If Virgin Atlantic, with just two per cent of the slots at Heathrow is worth pounds 1.2bn, British Airways, with 38 per cent of the action, must be wondering why it is valued at only pounds 4.5bn.

As ever with Virgin, Mr Branson has sold his past to finance the future. He did it in 1989 by offloading a 25 per cent chunk of Virgin Music to the Japanese. He repeated the trick more spectacularly in 1992 when his airline was in desperate need of cash and EMI agreed to pay him pounds 560m for the remainder of the music business.

This time the airline is the cash cow supporting the expansion strategy, even if the miasma of interlinking Branson family trusts makes it virtually impossible to determine how badly the rest of the Virgin group needs the funds.

Coventional wisdom has long held that Mr Branson would be forced to sell a stake in the airline to fund his new found enthusiasm for rail travel. Mr Branson's trainset will become a very expensive hobby when the subsidies he currently receives from the taxpayer turn into net payments to the Exchequer.

But the bearded one solemnly declares that not a penny of Singapore's money will be spent on trains. Not even if Mr Branson gets his way and is allowed to add the East Coast Mainline to his West Coast franchise.

No, this time the cash will be used to finance Virgin's voyage into cyberspace. In the past, Mr Branson has shown himself to be a supreme master at getting a small amount of money to go a long way, persuading others to stump up the readies while he trades on the power and value of the Virgin brand.

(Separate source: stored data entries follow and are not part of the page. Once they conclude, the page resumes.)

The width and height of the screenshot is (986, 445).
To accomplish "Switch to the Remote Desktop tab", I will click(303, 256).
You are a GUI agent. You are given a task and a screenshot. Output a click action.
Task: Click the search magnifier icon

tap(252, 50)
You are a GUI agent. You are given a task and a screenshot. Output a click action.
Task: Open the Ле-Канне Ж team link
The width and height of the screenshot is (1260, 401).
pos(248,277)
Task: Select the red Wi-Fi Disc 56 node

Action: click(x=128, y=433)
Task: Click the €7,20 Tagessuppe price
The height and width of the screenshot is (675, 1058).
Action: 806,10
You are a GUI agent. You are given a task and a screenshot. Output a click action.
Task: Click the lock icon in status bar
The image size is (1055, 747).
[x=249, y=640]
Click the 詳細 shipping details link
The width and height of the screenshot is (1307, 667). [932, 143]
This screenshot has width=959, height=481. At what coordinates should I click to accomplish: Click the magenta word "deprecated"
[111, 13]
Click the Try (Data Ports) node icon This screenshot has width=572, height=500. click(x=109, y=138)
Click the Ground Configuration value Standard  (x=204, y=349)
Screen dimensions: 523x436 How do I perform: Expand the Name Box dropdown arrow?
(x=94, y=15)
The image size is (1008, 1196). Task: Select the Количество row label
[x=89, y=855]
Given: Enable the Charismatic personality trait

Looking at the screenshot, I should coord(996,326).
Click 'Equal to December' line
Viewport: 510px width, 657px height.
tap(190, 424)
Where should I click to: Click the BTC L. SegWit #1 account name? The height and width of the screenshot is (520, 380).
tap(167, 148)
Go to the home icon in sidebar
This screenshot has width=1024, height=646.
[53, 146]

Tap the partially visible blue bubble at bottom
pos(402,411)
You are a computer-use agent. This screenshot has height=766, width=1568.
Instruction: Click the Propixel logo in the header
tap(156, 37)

Virgin is one of the very few truly international brands ever exported from these shores. There is no reason why Mr Branson should not now be able to use it to leverage a very prominent position on the Internet at a relatively modest cost.

However, his expansion into telecoms will not be so inexpensive. Virgin will have to pay a deposit of pounds 50m just be allowed to bid next year for one of the five third generation mobile licences being auctioned by the Government. To succeed, the bid will probably have to exceed pounds 300m, and that is before Virgin starts building out a network.

But Virgin has never been short of partners happy to benefit from the reflected glory of the brand. Stagecoach paid handsomely for a 49 per cent stake in Virgin Trains when Mr Branson concluded that that business, too, might be more suited to a trade partner than a flotation.